Would you please retype, exactly, the lines of the listing below between the line with "Screen dimensions: 769x432" and the line with "Open the User dropdown list", inclusive?

━━ MATERIAL FOR THE TASK

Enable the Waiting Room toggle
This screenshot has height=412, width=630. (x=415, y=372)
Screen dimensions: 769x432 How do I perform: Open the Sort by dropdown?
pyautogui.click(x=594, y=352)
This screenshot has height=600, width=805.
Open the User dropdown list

━━━━
━━ MATERIAL FOR THE TASK

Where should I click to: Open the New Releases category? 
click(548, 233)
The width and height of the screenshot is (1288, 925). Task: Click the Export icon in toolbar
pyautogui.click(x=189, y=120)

━━━━
━━ MATERIAL FOR THE TASK

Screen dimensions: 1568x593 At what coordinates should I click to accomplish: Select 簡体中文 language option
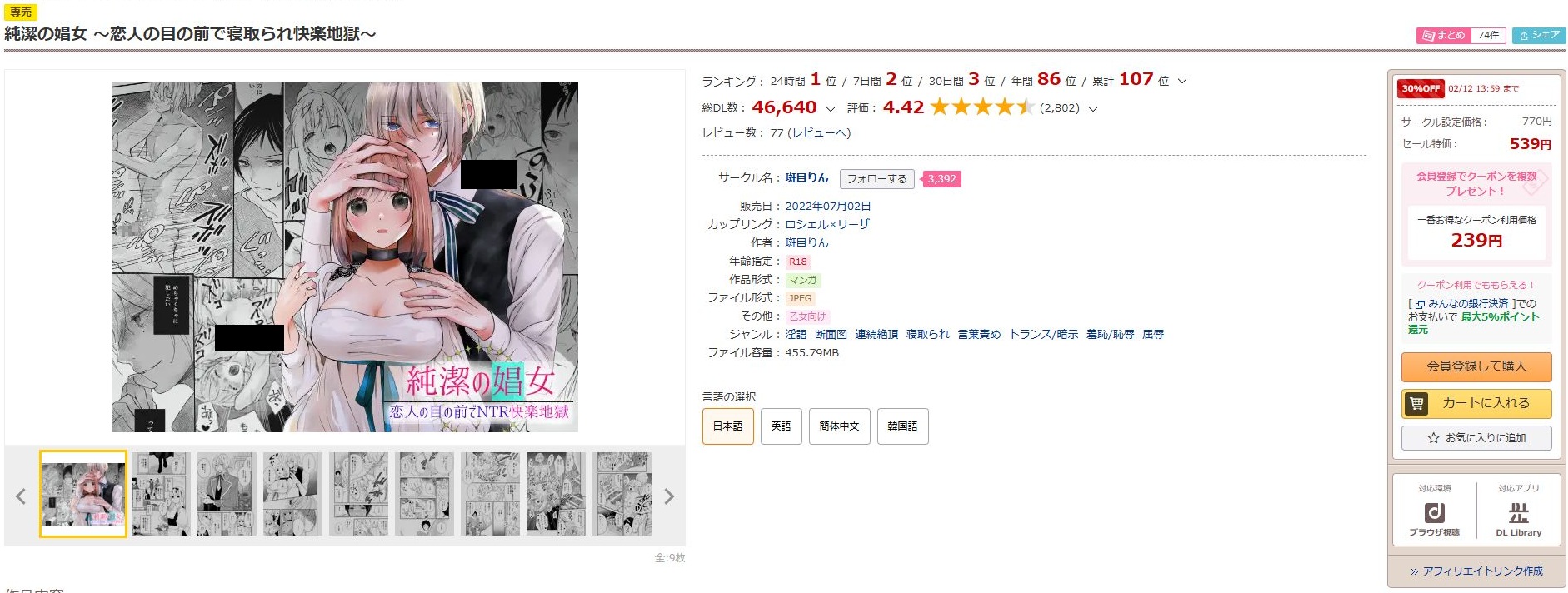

━━━━

» **WRITTEN RESPONSE**:
Screen dimensions: 769x432 How do I perform: Open the Sort by dropdown?
pyautogui.click(x=594, y=352)
This screenshot has height=600, width=805.
Open the User dropdown list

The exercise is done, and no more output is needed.